• _What is being asked_: Exactly as written, copy the lines of the data below from the first through the one containing "Task: Select the 英諾賽科 stock name".

• _Records provided_:
* * * * * * *

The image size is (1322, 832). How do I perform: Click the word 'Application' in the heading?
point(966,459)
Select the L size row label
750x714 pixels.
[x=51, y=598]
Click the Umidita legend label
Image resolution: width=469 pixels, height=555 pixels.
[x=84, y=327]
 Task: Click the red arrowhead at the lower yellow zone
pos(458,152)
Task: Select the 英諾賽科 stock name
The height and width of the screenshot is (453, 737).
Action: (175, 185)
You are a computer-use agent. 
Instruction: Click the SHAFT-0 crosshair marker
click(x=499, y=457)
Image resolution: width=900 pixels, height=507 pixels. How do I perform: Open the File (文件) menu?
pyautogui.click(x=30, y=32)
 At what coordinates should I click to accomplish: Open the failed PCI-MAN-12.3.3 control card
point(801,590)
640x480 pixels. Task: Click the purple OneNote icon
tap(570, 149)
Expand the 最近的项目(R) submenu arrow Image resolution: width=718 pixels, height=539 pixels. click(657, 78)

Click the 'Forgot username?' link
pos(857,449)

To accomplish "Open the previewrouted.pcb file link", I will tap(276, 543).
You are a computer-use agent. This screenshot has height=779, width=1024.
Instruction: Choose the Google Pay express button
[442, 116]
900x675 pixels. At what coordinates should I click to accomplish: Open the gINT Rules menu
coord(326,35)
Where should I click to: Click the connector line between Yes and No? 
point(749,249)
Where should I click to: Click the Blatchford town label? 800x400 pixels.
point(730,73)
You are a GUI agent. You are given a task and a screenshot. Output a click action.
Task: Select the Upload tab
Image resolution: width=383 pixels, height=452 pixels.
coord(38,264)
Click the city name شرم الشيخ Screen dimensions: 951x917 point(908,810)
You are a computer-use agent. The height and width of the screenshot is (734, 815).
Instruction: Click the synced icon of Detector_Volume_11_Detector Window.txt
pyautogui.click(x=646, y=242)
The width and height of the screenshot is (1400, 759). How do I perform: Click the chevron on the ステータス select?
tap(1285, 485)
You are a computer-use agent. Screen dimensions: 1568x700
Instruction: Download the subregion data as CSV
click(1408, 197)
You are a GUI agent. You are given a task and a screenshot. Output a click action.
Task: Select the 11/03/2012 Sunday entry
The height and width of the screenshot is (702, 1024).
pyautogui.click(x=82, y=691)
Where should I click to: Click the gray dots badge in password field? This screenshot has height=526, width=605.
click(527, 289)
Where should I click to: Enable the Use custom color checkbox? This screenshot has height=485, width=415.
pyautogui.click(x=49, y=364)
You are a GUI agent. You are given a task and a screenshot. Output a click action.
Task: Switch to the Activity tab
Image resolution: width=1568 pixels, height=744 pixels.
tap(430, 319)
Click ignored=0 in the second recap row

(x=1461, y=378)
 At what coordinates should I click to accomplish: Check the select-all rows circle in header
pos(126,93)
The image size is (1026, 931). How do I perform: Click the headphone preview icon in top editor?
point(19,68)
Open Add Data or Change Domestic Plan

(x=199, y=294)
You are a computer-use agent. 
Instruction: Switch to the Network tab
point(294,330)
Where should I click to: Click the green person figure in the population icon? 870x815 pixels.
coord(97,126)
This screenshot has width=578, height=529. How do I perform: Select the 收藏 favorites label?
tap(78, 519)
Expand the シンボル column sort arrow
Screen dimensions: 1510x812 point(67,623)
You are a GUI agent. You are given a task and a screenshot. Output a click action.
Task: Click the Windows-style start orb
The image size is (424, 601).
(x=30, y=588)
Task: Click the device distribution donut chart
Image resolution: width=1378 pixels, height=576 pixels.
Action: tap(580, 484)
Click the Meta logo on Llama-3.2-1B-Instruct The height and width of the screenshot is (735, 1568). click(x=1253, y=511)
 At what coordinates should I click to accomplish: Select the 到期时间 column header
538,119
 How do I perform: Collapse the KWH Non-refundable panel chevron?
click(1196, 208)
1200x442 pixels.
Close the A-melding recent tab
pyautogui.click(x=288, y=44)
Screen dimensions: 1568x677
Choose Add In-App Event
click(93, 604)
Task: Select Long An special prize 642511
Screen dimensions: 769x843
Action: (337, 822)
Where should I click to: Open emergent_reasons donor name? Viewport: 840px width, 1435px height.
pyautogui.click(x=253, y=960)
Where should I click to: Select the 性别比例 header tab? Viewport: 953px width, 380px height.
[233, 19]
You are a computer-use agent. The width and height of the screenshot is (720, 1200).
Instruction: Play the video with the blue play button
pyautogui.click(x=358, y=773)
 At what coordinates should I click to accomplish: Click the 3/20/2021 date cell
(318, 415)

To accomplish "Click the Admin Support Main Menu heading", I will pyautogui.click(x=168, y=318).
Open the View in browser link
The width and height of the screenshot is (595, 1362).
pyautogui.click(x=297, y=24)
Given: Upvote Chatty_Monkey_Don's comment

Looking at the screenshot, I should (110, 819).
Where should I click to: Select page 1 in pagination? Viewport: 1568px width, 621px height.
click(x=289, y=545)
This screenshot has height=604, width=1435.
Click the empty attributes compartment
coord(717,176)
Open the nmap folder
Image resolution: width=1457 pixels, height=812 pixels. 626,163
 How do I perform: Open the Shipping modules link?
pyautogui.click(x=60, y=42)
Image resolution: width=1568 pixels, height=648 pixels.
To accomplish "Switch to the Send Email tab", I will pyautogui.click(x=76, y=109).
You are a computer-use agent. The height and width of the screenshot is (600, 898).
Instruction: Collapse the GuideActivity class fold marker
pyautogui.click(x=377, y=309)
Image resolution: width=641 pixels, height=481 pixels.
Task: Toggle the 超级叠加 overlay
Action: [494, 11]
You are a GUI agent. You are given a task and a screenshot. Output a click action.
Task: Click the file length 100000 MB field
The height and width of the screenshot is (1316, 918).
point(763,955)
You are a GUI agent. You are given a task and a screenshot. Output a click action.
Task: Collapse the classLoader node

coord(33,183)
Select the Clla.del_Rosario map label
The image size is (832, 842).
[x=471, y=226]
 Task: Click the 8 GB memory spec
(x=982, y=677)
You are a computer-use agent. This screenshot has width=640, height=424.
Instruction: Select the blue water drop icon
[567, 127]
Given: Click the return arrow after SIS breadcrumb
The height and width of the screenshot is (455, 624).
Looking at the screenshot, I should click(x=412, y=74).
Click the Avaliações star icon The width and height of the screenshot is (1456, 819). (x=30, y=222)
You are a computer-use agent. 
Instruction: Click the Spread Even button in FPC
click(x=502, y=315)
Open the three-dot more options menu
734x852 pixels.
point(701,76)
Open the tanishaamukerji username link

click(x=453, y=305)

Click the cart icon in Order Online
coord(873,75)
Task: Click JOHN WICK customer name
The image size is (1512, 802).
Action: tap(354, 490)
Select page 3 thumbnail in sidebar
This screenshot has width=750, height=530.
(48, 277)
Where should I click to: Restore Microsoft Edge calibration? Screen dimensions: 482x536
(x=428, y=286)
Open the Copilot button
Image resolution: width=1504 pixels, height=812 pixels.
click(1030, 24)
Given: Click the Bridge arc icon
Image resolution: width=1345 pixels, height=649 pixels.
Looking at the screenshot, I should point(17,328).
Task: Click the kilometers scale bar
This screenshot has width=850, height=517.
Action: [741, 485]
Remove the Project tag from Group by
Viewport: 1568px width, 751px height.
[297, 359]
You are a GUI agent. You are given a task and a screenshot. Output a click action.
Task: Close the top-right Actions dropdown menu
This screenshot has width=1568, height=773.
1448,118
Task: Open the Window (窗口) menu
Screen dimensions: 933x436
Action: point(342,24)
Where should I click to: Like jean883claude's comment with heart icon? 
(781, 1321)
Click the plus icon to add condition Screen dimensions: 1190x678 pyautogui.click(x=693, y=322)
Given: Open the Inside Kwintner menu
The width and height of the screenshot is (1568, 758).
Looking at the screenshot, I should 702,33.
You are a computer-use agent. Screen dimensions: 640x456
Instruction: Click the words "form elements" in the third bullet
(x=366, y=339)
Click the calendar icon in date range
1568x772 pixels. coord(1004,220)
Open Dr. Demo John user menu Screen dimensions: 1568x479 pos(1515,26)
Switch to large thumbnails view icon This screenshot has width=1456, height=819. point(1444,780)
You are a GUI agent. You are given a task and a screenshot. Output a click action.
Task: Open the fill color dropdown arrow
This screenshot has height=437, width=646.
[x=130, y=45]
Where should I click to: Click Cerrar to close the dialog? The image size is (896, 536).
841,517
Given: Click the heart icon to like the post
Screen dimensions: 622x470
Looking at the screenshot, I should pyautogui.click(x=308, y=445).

* * * * * * *

• _Solution for this task_:
The image size is (1322, 832). How do I perform: Click the word 'Application' in the heading?
point(966,459)
Select the L size row label
750x714 pixels.
[x=51, y=598]
Click the Umidita legend label
Image resolution: width=469 pixels, height=555 pixels.
[x=84, y=327]
 Task: Click the red arrowhead at the lower yellow zone
pos(458,152)
Task: Select the 英諾賽科 stock name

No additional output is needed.